Stored data entries
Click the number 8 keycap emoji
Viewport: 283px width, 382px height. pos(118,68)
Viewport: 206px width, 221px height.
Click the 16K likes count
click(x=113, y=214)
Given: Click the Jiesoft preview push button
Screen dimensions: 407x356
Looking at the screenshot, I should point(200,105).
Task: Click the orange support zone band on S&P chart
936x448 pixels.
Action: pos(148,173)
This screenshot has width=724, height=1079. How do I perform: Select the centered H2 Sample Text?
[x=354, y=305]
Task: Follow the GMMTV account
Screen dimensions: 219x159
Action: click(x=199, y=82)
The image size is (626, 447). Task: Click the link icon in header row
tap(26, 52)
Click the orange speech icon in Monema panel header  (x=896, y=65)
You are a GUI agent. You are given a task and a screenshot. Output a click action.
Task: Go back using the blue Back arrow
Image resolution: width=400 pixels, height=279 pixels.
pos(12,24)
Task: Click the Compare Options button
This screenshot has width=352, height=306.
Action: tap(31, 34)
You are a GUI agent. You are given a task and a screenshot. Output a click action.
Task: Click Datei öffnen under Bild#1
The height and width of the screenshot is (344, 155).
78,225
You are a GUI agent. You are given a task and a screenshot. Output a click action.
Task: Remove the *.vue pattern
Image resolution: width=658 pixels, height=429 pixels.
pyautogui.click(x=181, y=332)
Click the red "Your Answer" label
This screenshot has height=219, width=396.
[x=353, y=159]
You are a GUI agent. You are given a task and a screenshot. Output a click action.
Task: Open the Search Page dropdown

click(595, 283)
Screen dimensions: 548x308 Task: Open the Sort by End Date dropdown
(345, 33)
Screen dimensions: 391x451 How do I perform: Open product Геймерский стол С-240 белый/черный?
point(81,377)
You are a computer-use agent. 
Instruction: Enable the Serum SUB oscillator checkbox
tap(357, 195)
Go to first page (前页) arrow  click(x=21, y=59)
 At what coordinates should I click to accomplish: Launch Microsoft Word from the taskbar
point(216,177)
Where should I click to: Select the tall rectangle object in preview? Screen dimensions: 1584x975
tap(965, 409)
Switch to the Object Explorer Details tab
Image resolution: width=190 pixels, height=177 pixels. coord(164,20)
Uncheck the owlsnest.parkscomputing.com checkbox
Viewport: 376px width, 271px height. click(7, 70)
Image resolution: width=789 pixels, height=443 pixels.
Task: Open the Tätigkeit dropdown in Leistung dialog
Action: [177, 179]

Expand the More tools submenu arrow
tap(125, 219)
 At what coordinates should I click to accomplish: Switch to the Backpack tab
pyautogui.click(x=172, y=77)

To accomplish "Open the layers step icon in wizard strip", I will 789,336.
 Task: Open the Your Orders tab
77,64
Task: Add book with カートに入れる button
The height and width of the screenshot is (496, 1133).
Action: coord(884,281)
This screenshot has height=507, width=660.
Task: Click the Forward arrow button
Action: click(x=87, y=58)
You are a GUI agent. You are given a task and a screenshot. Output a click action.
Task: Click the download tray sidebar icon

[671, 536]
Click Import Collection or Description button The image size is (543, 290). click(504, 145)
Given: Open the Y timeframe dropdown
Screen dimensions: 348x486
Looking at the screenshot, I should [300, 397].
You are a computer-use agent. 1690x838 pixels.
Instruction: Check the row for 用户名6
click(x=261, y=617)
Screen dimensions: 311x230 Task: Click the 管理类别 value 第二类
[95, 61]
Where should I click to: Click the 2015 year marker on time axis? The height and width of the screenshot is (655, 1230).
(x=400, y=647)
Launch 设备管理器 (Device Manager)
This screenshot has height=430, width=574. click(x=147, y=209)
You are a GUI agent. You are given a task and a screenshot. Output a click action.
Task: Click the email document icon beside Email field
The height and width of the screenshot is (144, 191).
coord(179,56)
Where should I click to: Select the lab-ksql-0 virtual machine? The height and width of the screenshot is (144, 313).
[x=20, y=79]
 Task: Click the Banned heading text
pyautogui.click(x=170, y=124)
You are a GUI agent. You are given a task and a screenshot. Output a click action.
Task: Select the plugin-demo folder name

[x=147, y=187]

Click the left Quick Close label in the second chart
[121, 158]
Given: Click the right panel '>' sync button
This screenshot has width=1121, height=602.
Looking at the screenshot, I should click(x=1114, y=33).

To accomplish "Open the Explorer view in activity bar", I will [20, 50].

# Activity
Wherever the string "will" occurs in the records, copy the line it is in.

# Reply to the task
To accomplish "Open the layers step icon in wizard strip", I will 789,336.
To accomplish "Open the Explorer view in activity bar", I will [20, 50].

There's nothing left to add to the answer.